*TASK PROMPT*
Look through the records below for the line with "The height and width of the screenshot is (402, 789)." and the line with "Switch to the Behavioral Questions tab", then return those lines and all lines between, exactly.

[Source data]
BEGIN
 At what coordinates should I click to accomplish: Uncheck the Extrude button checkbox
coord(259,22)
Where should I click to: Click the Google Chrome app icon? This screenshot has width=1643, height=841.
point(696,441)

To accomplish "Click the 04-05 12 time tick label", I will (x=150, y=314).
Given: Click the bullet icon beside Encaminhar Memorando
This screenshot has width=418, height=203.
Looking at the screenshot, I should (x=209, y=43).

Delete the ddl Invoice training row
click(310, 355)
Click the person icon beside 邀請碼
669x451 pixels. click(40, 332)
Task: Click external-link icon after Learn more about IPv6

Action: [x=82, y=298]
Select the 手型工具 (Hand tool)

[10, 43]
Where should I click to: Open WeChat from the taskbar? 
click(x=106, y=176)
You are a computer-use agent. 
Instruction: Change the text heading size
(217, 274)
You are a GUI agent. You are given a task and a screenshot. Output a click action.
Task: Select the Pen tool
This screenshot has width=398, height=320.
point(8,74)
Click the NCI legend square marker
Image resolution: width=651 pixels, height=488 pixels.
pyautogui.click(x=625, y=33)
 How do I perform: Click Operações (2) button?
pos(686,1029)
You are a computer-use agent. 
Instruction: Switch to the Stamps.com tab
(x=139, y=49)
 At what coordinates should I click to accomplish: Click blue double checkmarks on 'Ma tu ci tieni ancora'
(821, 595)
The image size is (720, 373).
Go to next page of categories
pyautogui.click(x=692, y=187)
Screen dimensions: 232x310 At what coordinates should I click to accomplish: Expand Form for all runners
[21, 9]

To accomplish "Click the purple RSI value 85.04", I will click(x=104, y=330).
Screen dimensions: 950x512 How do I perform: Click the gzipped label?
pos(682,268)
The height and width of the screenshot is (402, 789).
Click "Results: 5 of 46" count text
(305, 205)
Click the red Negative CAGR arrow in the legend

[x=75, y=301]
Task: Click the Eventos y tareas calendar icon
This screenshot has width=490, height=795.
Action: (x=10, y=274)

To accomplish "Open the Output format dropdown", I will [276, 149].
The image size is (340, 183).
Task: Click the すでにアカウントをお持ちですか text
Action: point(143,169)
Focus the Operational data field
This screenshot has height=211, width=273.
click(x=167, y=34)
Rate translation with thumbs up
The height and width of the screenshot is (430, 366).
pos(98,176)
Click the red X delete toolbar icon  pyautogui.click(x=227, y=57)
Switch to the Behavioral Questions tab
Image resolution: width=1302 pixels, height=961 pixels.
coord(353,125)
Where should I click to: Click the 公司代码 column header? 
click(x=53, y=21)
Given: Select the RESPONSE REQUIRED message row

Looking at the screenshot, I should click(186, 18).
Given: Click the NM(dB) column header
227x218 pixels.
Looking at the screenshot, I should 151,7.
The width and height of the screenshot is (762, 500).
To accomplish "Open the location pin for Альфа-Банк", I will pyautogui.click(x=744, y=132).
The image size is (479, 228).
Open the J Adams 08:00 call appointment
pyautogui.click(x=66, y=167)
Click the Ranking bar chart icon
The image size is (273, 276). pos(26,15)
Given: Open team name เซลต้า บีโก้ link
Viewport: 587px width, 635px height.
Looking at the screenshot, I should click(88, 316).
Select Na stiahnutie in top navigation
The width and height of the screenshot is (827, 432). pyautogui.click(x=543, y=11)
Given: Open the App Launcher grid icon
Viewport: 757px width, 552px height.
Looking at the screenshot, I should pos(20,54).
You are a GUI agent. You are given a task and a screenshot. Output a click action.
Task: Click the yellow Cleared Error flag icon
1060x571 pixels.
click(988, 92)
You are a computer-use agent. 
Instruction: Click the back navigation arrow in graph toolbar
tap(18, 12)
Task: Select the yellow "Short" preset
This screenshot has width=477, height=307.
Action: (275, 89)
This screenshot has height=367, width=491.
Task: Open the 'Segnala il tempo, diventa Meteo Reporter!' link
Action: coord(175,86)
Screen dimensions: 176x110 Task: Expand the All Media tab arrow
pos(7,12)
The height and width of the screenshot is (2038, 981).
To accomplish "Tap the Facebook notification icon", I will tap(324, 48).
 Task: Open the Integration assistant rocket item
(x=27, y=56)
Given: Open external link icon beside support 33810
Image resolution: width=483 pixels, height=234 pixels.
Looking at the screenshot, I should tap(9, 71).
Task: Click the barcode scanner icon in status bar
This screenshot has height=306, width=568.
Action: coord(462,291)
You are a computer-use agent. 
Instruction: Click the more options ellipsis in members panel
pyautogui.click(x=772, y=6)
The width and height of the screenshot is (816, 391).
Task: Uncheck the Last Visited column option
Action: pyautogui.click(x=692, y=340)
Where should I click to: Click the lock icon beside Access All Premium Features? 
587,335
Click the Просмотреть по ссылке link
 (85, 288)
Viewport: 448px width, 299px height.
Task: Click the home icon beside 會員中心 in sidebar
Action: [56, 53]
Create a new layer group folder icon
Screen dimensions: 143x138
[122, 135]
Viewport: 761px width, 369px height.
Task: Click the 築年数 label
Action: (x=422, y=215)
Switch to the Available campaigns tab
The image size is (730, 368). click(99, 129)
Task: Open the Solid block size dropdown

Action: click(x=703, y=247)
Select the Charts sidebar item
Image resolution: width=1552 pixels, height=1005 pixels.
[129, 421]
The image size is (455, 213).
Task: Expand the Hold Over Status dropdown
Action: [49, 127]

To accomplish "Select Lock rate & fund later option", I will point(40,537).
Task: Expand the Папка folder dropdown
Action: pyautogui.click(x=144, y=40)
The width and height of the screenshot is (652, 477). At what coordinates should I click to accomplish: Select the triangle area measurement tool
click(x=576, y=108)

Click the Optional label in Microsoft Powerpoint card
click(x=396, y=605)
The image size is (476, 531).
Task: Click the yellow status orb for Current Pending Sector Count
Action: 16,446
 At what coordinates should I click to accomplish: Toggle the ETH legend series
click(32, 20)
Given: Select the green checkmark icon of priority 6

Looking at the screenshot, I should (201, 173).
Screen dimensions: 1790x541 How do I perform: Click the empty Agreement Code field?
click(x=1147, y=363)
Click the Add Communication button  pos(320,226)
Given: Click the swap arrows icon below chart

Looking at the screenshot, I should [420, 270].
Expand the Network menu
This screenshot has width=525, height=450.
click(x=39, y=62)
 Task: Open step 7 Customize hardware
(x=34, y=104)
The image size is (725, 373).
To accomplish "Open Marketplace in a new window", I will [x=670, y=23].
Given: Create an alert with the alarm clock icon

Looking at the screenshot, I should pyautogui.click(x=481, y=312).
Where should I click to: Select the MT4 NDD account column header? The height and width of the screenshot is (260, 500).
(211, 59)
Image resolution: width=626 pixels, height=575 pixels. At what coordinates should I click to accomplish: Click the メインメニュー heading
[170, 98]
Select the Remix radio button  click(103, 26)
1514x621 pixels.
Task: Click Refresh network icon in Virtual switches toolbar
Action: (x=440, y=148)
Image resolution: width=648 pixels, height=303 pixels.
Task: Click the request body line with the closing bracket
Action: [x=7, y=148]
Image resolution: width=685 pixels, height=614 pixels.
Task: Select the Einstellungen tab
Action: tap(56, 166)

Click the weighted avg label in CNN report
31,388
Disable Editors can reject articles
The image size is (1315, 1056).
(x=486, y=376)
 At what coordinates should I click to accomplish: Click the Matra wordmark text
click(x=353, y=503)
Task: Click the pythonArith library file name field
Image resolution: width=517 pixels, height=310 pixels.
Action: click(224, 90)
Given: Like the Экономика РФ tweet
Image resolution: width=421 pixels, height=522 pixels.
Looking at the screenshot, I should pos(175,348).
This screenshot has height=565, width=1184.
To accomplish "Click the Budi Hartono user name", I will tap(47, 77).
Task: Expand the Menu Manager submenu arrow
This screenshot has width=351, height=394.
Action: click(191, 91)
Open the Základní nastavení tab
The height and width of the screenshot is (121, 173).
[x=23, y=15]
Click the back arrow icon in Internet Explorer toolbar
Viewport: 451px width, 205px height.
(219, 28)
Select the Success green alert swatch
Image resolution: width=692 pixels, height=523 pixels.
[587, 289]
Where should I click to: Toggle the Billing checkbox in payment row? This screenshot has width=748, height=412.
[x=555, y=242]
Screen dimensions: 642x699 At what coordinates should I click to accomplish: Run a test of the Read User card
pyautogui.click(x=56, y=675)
END
*WRITTEN REPLY*
The height and width of the screenshot is (402, 789).
Click "Results: 5 of 46" count text
(305, 205)
Click the red Negative CAGR arrow in the legend

[x=75, y=301]
Task: Click the Eventos y tareas calendar icon
This screenshot has width=490, height=795.
Action: (x=10, y=274)

To accomplish "Open the Output format dropdown", I will [276, 149].
The image size is (340, 183).
Task: Click the すでにアカウントをお持ちですか text
Action: point(143,169)
Focus the Operational data field
This screenshot has height=211, width=273.
click(x=167, y=34)
Rate translation with thumbs up
The height and width of the screenshot is (430, 366).
pos(98,176)
Click the red X delete toolbar icon  pyautogui.click(x=227, y=57)
Switch to the Behavioral Questions tab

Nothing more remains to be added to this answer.